The Canary database curators determine, for each included study, the type of study methodology employed by the researchers (using this classification protocol). The possible categories are:

Fox has outlined criteria for objectively evaluating the relationship between an environmental hazard and an observed health effect in an observational study of animals (Fox 1991). These include probability, time order, strength of association, specificity, and consistency on replication, predictive performance, and coherence. The choice of study design can have a major effect on the ability of a study to fulfill such criteria.

Our preliminary review of the animal sentinel literature has found that some potentially useful study designs, such as case-control and cohort, are under-utilized in animal sentinel research.

Experimental Studies

Researchers often study environmental toxins in the controlled setting of the laboratory. The Canary Database looks for such studies that use "non-traditional" animal species representative of free-ranging or domestic populations. Sometimes it is difficult to determine whether a laboratory experiment was using animals derived from a truly wild (or free ranging domestic) population rather than one bred strictly for laboratory use. Some experimental studies in the database ventured outside the laboratory to test the effect of slightly less controlled exposures. One team maintained fish in a tank connected with a polluted river compared to controls raised in tap water (Schmidt-Posthaus, Bernet et al. 2001). Such "enclosure" studies blur the distinction between a tightly controlled laboratory experiment, and the uncontrolled exposure situation in an observational cohort study. Infectious disease studies also use experimental designs, though much less commonly, and usually in conjunction with another study methodology.
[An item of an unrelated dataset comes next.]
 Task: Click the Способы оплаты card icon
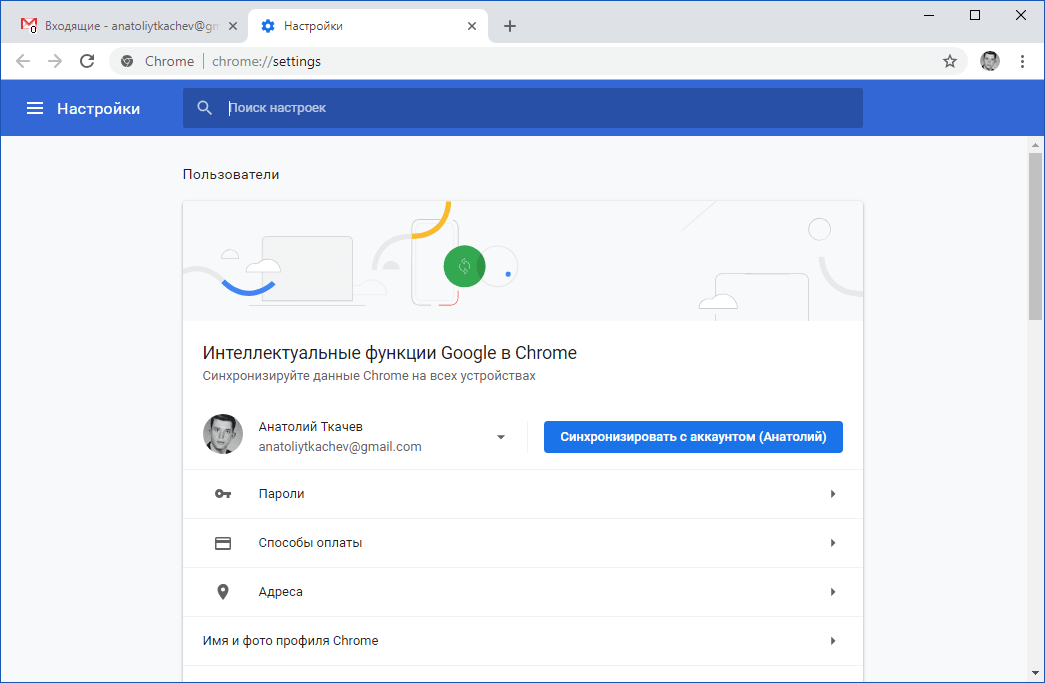222,542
Due to the fact that many variables can be tightly controlled, experimental studies can provide invaluable confirmation of an association between an exposure and an outcome. Yet in the overall investigation of an environmental hazard or an unexplained health outcome in a population, the experimental design has limitations. Constructing a controlled environment in the laboratory setting and maintaining a laboratory population of animals can be expensive and time consuming. The laboratory setting may also fail to replicate some of the important forces at work in the environment. For logistic reasons, experimental doses may be higher and follow-up time shorter. Artificial diets and limitations on activity may also make it difficult to extrapolate experimental findings to the real world setting. Perhaps most importantly, an experiment can only test a very limited set of hypotheses. Therefore, experiments would seem most appropriate only after a number of observational studies have consistently provided support for a limited number of hypotheses.